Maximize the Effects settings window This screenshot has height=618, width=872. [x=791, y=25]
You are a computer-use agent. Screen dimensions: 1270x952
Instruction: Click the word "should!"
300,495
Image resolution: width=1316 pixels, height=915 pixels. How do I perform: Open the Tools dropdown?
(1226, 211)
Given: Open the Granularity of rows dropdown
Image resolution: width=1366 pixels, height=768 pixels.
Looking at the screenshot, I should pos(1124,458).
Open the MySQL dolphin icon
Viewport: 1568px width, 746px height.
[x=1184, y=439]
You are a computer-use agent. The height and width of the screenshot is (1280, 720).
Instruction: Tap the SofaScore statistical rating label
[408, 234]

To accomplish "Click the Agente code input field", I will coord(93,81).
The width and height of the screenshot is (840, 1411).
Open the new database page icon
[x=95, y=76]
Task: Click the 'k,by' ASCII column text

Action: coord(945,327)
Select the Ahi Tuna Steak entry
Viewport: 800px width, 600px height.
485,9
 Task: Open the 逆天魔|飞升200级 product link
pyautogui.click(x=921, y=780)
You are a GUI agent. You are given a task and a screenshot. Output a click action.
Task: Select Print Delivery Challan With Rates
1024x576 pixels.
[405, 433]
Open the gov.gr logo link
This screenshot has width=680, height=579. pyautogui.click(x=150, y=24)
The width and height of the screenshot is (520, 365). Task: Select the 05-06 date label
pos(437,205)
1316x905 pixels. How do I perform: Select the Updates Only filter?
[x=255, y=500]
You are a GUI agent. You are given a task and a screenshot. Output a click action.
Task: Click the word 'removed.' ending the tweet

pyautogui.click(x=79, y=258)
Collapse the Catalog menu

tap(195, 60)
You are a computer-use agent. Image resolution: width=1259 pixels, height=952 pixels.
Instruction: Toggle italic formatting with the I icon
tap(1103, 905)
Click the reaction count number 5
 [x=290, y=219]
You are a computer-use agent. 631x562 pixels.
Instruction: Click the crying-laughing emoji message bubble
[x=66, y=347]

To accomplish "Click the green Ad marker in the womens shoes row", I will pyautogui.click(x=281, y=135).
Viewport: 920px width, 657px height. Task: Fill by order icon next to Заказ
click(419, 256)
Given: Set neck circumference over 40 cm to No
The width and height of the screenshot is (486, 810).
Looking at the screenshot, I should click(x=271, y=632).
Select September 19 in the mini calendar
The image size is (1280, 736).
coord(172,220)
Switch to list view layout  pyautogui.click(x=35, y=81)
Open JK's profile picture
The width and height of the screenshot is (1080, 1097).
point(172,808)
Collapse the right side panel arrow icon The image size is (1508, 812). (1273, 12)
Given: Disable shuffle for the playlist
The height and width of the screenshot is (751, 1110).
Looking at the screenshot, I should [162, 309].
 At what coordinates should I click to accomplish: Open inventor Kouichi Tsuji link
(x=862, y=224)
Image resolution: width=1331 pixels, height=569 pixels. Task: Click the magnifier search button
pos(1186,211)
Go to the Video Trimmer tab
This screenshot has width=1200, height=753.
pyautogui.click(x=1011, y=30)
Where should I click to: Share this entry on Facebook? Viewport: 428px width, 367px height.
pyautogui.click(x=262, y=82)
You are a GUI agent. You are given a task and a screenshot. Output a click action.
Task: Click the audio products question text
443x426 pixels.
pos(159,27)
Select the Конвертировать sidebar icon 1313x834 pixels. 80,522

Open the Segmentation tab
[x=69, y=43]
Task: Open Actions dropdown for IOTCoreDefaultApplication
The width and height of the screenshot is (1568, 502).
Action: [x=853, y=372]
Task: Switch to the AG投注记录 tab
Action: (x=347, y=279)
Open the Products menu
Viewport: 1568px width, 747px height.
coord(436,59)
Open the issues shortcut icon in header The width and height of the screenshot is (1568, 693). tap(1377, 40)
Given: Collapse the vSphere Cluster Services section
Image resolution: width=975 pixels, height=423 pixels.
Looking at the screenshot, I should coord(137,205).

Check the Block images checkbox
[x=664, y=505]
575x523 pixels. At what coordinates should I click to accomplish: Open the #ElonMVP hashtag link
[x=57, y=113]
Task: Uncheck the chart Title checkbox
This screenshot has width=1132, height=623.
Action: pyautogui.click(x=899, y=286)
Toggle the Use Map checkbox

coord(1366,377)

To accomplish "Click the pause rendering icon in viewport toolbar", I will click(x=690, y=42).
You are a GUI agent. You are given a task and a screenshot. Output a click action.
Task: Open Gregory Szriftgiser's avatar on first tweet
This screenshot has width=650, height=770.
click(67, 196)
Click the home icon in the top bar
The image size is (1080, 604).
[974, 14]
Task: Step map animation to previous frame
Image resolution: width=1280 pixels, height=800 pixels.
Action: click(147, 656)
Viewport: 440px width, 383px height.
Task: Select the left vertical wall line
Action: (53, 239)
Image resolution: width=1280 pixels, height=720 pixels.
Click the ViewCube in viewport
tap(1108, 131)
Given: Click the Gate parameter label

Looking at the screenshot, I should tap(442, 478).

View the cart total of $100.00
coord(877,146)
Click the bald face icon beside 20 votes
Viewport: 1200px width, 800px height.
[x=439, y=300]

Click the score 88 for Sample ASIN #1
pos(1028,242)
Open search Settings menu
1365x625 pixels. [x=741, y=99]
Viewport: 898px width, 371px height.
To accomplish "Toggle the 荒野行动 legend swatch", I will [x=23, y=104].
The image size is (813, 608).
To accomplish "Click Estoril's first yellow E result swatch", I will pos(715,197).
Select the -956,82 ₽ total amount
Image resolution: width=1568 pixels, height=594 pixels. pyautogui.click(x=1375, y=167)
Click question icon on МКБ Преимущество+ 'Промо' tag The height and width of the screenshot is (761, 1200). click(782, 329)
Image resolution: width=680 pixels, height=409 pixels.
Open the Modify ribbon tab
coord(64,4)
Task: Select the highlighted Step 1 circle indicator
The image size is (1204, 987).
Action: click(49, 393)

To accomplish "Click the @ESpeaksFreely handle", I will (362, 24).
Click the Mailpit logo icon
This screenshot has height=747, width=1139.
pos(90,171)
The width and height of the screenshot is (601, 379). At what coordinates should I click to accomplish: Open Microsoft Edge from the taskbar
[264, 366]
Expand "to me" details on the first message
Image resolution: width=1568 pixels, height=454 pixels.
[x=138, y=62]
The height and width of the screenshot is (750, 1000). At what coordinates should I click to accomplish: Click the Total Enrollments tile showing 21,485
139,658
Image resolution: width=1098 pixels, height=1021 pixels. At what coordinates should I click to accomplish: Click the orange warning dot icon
----------------------------------------
▶ PROBLEM DESCRIPTION
Find how many lines in the material above hold the word "question", then reply with only that figure.

▶ WRITTEN SOLUTION
2